*WHAT IS NEEDED:*
Transcribe all the entries word for word, skipping the pictures.

== == ==

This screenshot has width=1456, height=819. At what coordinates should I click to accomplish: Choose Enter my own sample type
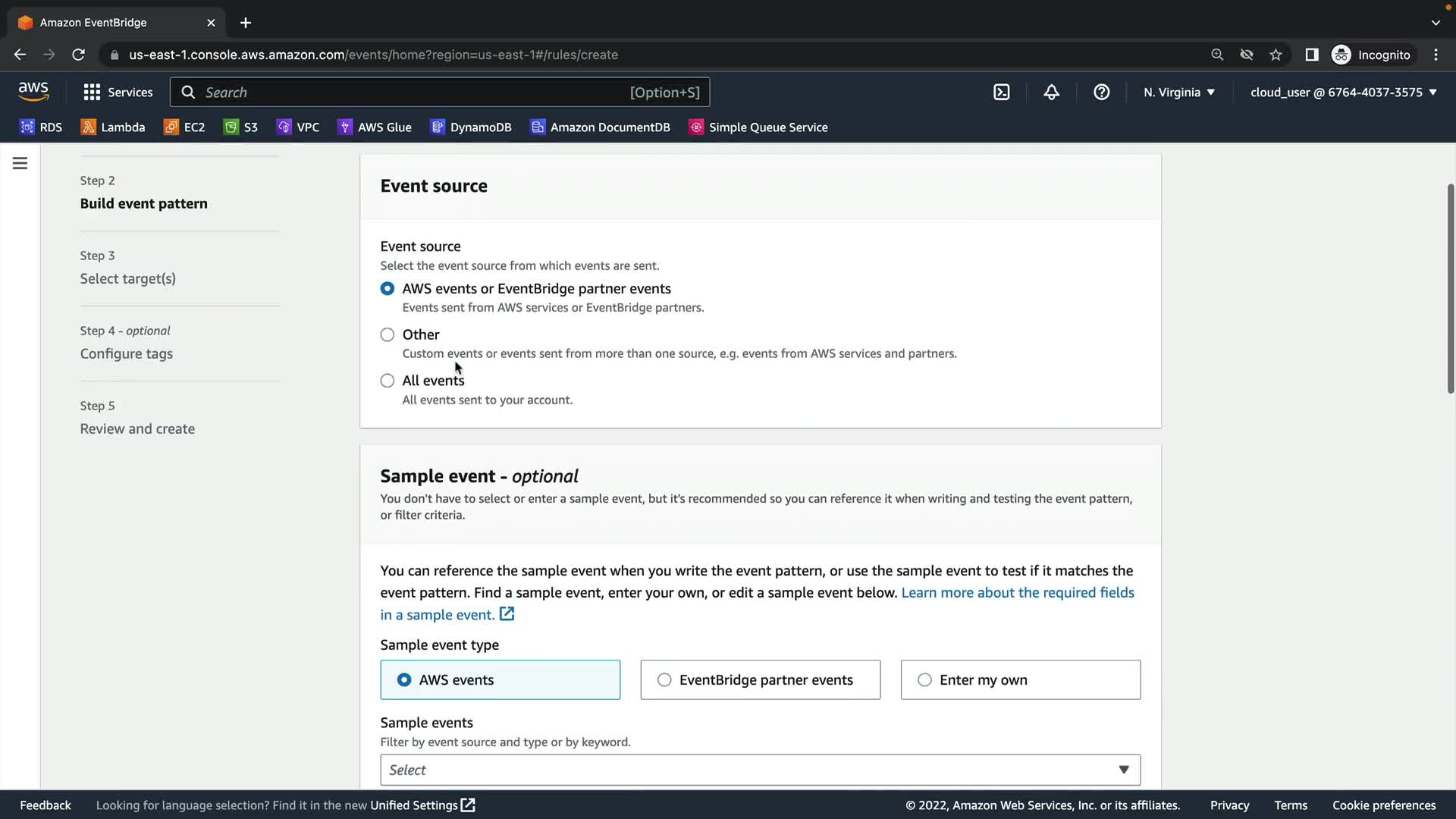(1020, 680)
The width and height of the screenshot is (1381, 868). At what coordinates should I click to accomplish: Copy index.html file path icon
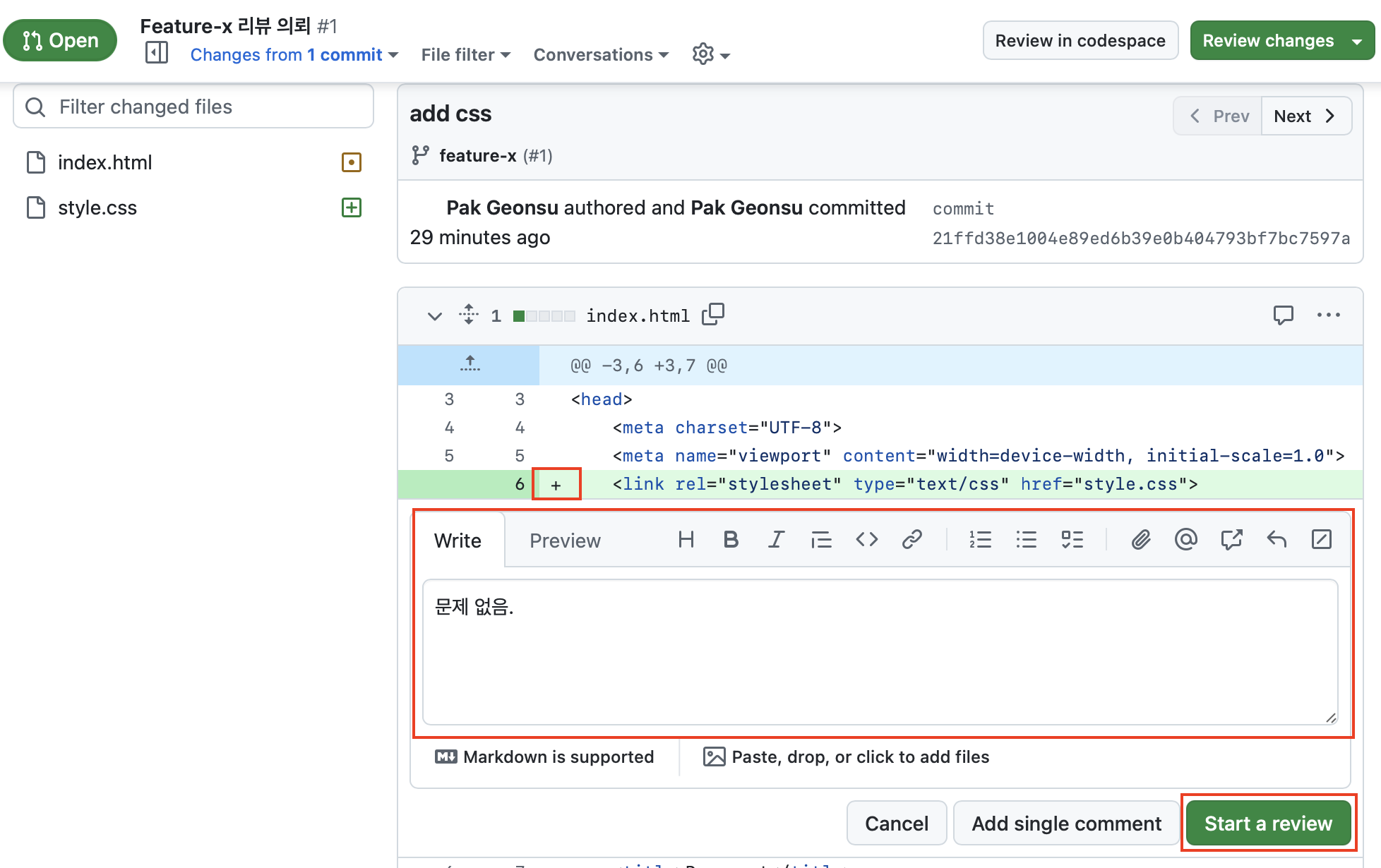click(x=713, y=315)
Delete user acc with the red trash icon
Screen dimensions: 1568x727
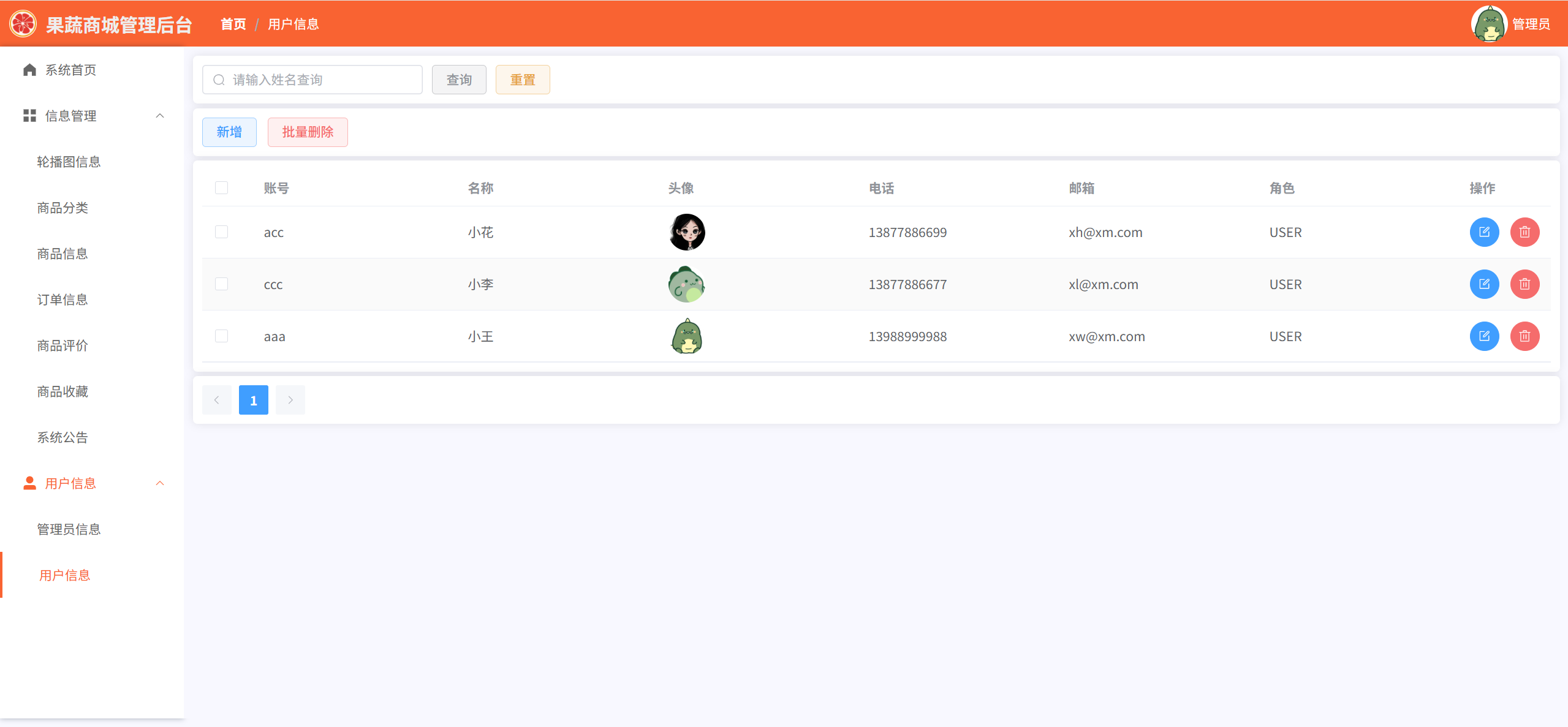point(1524,232)
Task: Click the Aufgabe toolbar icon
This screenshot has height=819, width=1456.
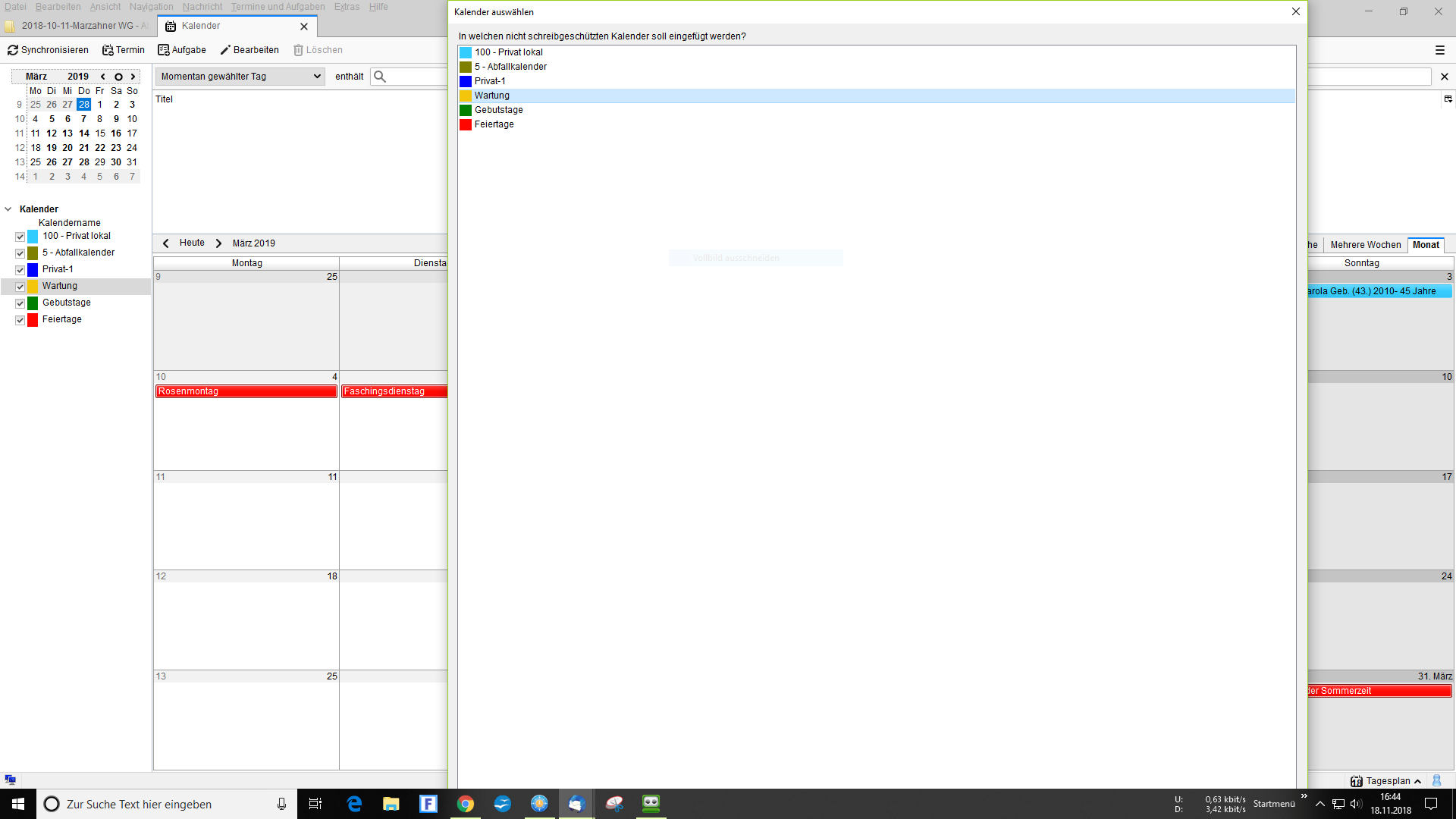Action: (x=163, y=50)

== == ==

*PROBLEM SOLUTION:*
This screenshot has width=1456, height=819. At what coordinates should I click to accomplish: Choose Enter my own sample type
(1020, 680)
The width and height of the screenshot is (1381, 868). At what coordinates should I click to accomplish: Copy index.html file path icon
click(x=713, y=315)
Delete user acc with the red trash icon
Screen dimensions: 1568x727
point(1524,232)
Task: Click the Aufgabe toolbar icon
This screenshot has height=819, width=1456.
Action: (x=163, y=50)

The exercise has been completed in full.